In 1885, Tôn Thất Thuyết launched a failed uprising against the French colonists, and escaped from Huế together with Emperor Hàm Nghi. During the emperor's absence, Miên Định was appointed as puppet "Prince Regent" (giám quốc) by French general Henri Roussel de Courcy. Miên Trinh and Miên Triện (Prince of Hoằng Hóa) were allowed to come back to Huế. In 1889, Emperor Thành Thái ascended the throne, and Miên Trinh was again appointed as regent. He died in 1897, and received the posthumous name Đoan Cung (端恭).

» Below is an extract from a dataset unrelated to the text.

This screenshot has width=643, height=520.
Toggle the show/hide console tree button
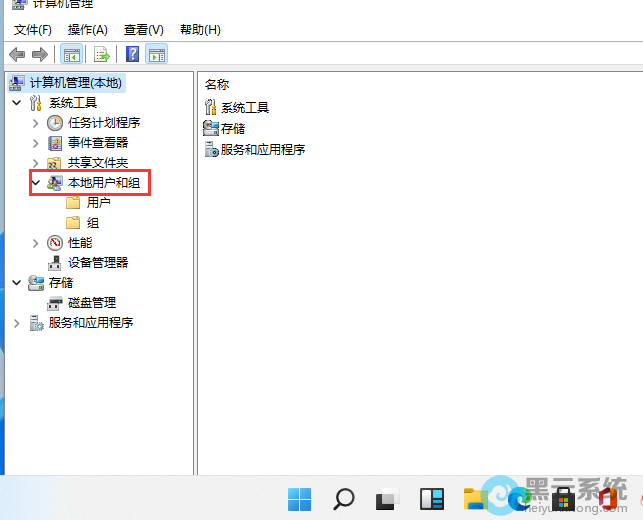[71, 54]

Miên Trinh fathered 77 sons and 37 daughters. His 18th son was poet Hồng Thiết, whose son Ưng Bình was also a poet. Miên Trinh also had two famous great-grandsons: Bửu Lộc, a politician; Bửu Hội, a diplomat and scientist.

==As a poet==
Miên Trinh was good at writing Chinese poetry. Emperor Tự Đức, set a high value on his poetry: "Former Han proses are not worth comparing with those written by Siêu and Quát; (the quality of) High Tang poetry are surpassed by those written by Tùng and Tuy" (Classical Chinese: 文如超适無前漢 詩到從綏失盛唐; Văn như Siêu, Quát vô tiền Hán; Thi đáo Tùng, Tuy thất thịnh Đường).

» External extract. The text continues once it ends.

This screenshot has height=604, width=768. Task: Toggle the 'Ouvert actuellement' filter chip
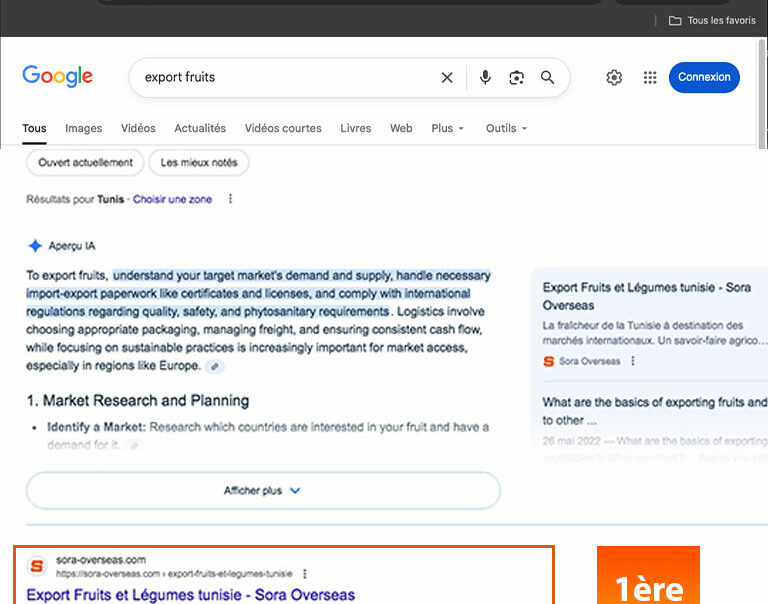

He and Nguyễn Phúc Miên Thẩm (Prince of Tùng Thiện), Nguyễn Phúc Miên Bửu (Prince of Tương An), were known as "Tam Đường" (三堂) of Nguyễn dynasty. Miên Trinh was a member of Mạc Vân thi xã ("Mạc Vân Poetry Society"). Nguyễn Phúc Miên Định (Prince of Thọ Xuân), Nguyễn Phúc Miên Thủ (Prince of Hàm Thuận), Nguyễn Phúc Miên Thẩm (Prince of Tùng Thiện), Nguyễn Phúc Miên Bửu (Prince of Tương An), Nguyễn Phúc Miên Triện (Prince of Hoằng Hóa), Nguyễn Văn Siêu, Cao Bá Quát, Hà Tôn Quyền, Phan Thanh Giản and Nguyễn Đăng Giai were also members of this poetry society.